Your task is to transcribe the entries below exactly, beginning with the line containing "You are a computer-use agent. Screen" and ending with the final line, and to add nothing else.

===== Task input

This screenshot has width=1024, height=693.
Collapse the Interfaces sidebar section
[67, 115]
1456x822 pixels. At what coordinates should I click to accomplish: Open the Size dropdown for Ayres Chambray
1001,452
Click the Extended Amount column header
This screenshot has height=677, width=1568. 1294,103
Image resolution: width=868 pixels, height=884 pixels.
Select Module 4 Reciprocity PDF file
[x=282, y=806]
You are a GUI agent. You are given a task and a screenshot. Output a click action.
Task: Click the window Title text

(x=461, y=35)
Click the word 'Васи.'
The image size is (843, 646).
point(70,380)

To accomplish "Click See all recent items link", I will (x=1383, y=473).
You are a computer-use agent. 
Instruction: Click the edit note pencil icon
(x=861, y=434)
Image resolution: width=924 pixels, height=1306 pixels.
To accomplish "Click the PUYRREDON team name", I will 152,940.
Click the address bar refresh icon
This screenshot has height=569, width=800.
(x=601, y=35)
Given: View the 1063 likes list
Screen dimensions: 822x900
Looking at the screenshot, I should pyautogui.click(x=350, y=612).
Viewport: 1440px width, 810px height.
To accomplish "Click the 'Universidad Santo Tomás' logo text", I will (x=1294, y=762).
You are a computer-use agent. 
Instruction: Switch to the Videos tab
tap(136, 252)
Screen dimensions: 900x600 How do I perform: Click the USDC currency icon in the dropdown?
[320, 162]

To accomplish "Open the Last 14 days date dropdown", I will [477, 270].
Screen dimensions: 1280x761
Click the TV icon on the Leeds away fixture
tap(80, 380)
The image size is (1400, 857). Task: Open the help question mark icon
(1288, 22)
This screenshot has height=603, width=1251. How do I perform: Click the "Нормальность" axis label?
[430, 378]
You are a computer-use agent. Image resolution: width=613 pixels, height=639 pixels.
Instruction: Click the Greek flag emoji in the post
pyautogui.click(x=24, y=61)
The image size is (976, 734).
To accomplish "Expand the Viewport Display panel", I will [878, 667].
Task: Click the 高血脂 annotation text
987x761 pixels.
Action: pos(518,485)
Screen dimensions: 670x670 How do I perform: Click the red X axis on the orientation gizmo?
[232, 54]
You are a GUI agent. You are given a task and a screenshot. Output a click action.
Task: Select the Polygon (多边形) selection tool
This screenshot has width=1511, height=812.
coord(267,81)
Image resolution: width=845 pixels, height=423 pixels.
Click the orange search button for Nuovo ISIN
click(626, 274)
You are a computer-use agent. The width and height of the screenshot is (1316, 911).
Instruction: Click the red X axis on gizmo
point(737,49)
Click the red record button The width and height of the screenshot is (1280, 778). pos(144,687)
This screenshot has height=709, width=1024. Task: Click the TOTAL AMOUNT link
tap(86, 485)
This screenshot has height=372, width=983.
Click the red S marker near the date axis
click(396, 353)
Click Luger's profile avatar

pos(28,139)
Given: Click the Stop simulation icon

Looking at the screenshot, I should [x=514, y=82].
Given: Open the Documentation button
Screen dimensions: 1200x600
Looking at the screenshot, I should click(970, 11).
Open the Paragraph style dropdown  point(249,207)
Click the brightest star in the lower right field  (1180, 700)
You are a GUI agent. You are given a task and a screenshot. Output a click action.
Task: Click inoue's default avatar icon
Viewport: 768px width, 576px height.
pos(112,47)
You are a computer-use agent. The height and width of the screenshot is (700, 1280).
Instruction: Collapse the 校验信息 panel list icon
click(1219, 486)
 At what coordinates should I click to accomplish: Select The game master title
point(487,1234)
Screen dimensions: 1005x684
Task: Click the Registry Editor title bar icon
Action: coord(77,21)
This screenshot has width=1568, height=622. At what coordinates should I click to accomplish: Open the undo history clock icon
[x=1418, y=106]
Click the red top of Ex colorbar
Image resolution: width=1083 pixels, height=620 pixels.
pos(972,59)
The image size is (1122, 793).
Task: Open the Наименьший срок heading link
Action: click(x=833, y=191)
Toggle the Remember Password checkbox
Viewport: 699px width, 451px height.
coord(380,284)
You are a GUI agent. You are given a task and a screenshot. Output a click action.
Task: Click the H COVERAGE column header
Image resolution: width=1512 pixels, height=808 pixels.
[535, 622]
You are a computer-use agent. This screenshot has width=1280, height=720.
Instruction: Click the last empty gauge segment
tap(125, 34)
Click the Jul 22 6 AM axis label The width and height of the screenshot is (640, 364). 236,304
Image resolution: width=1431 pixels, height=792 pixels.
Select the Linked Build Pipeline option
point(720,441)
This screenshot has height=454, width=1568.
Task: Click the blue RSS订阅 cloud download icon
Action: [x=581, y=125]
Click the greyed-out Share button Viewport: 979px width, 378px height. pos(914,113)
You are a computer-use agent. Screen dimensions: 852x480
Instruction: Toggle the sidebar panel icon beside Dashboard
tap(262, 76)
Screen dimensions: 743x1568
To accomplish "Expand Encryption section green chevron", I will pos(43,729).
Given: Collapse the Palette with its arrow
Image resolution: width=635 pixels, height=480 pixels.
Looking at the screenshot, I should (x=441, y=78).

==========

Answer space
You are a computer-use agent. Screen dimensions: 852x480
Instruction: Toggle the sidebar panel icon beside Dashboard
tap(262, 76)
Screen dimensions: 743x1568
To accomplish "Expand Encryption section green chevron", I will pos(43,729).
Given: Collapse the Palette with its arrow
Image resolution: width=635 pixels, height=480 pixels.
Looking at the screenshot, I should (x=441, y=78).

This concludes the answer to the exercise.